# PROMPT
Below are some records. Retype exactly the lines from the one containing "Image resolution: width=732" through the one containing "Image resolution: width=1668", both included, skipping every picture.

---- AVAILABLE DATA

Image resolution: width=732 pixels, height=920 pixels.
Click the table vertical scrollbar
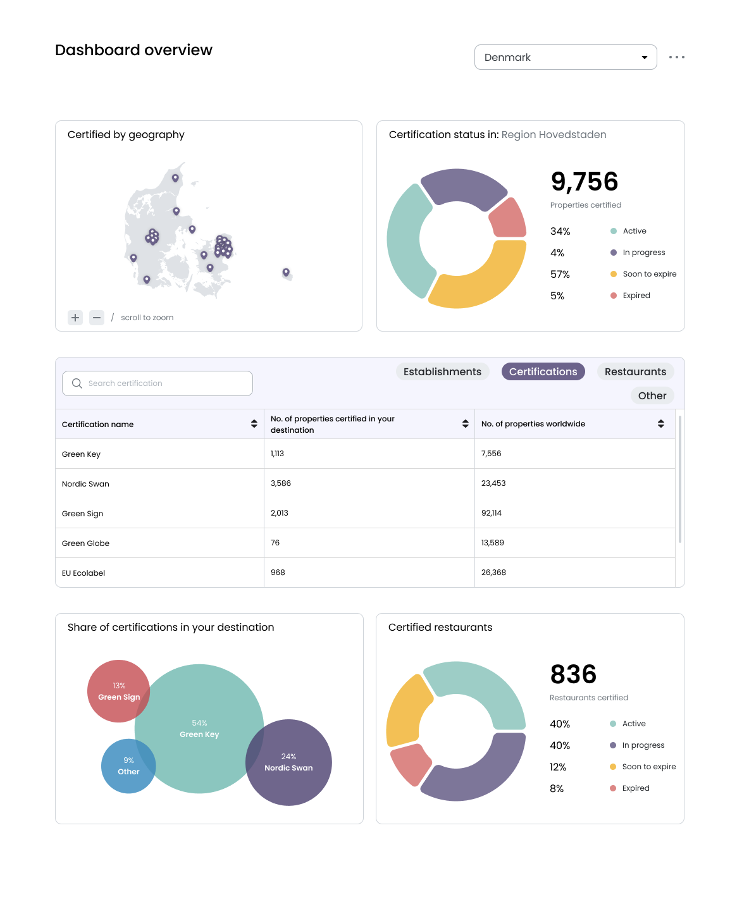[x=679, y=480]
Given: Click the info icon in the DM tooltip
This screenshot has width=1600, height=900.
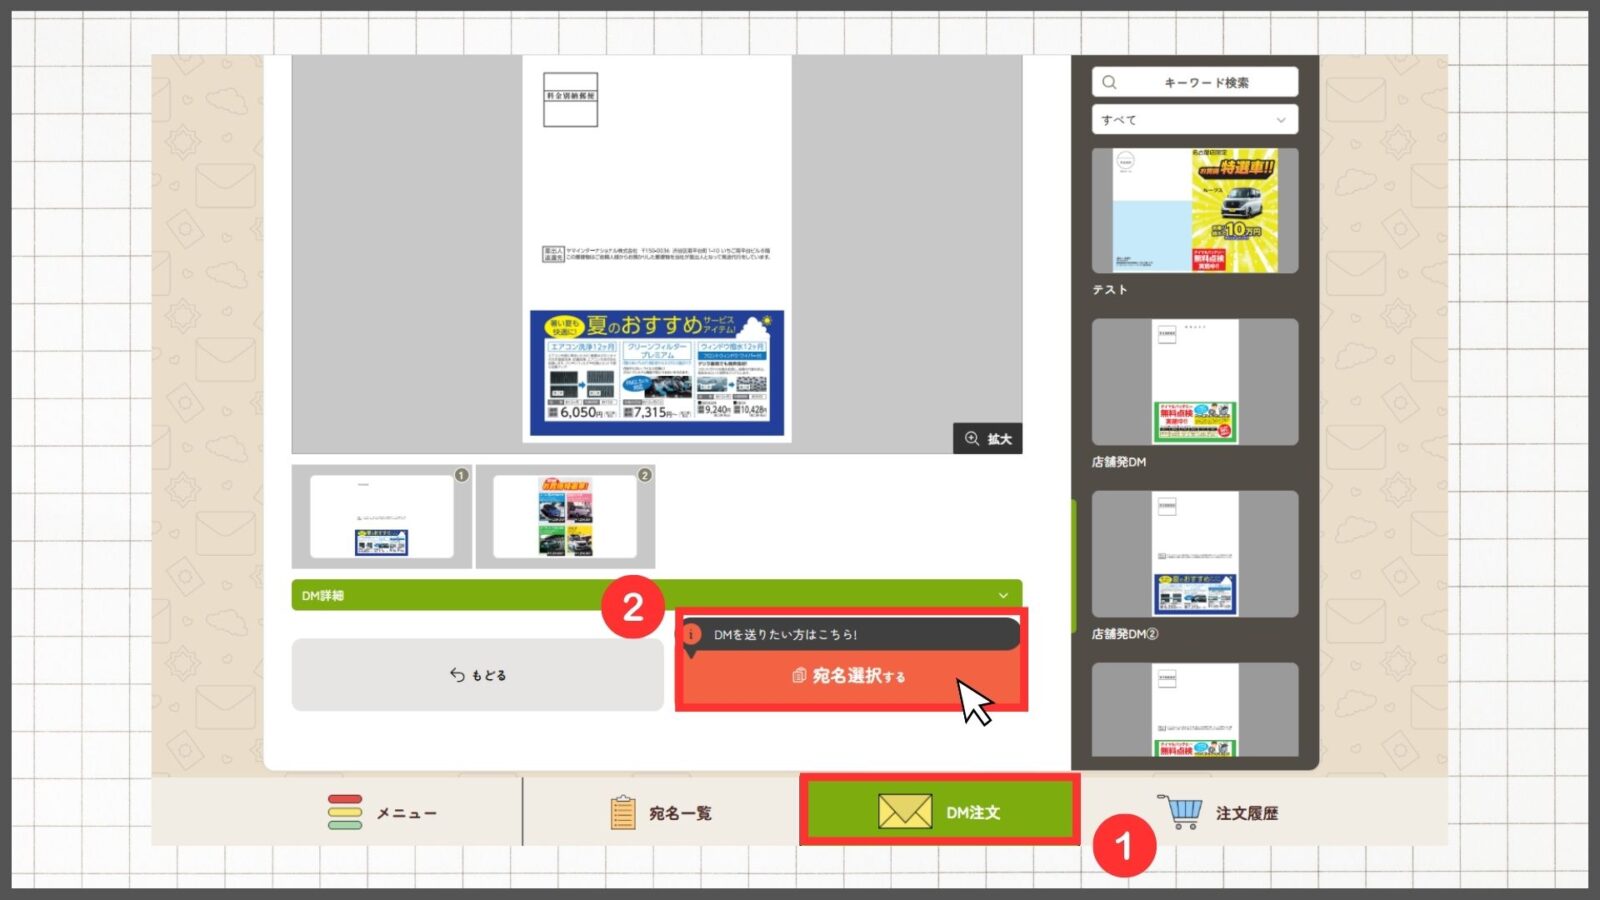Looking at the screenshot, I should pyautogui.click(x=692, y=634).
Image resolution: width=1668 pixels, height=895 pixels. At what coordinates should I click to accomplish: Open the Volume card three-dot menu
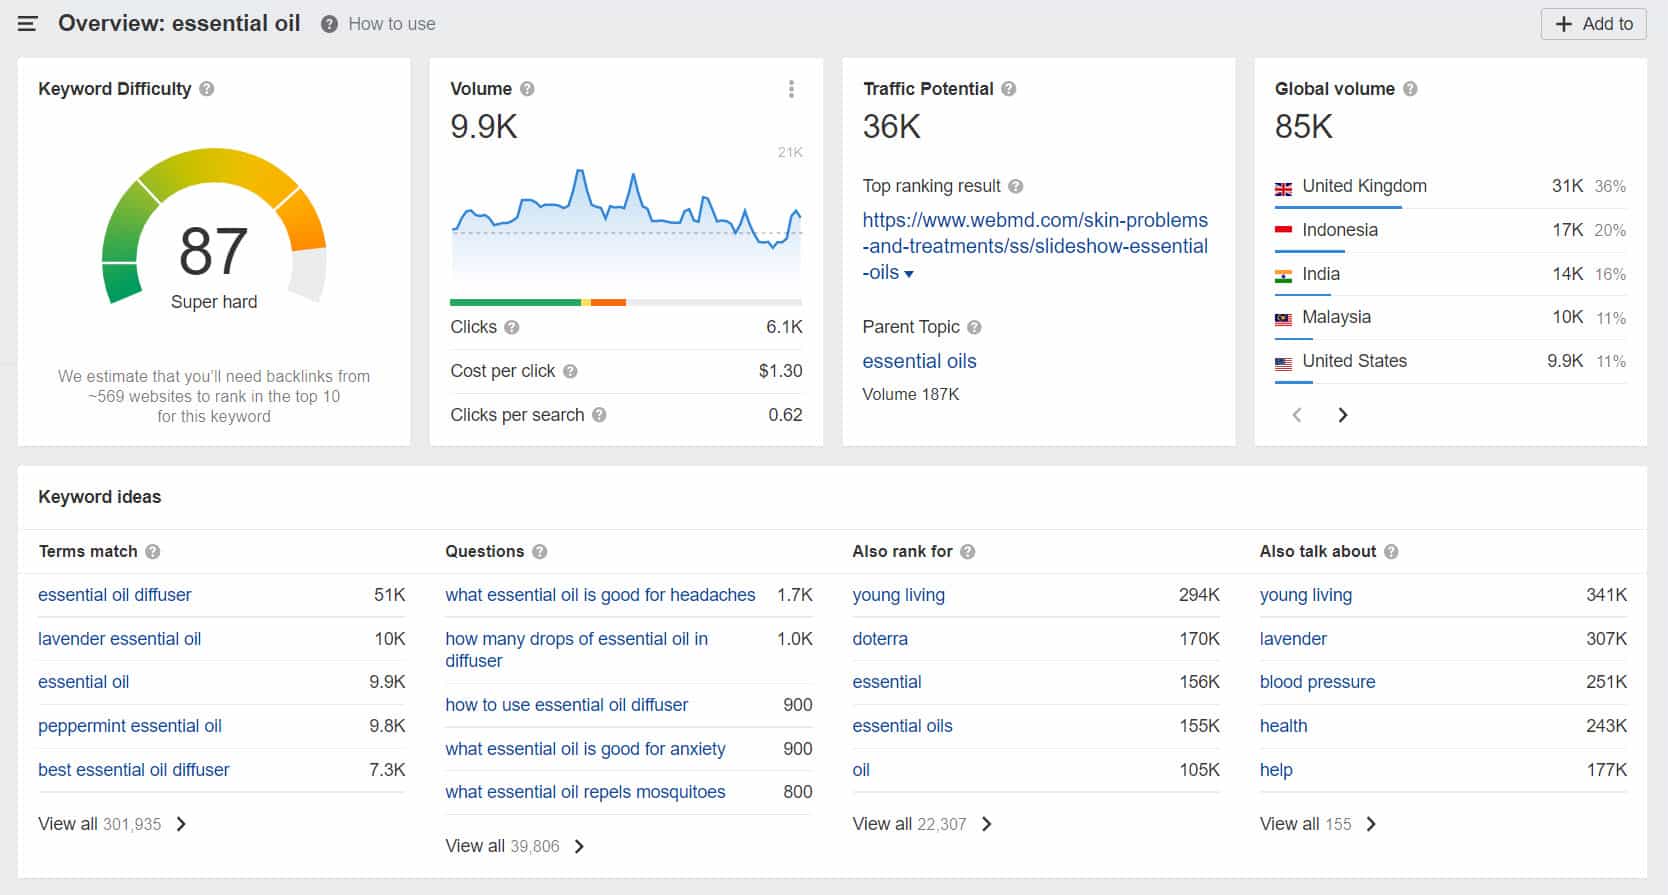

--------
---- AVAILABLE DATA

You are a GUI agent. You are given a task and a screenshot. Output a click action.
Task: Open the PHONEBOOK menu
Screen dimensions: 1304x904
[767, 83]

--------

# WRITTEN RESPONSE
Image resolution: width=732 pixels, height=920 pixels.
Click the table vertical scrollbar
[x=679, y=480]
Given: Click the info icon in the DM tooltip
This screenshot has width=1600, height=900.
Looking at the screenshot, I should pyautogui.click(x=692, y=634).
Image resolution: width=1668 pixels, height=895 pixels. At what coordinates should I click to accomplish: Open the Volume card three-dot menu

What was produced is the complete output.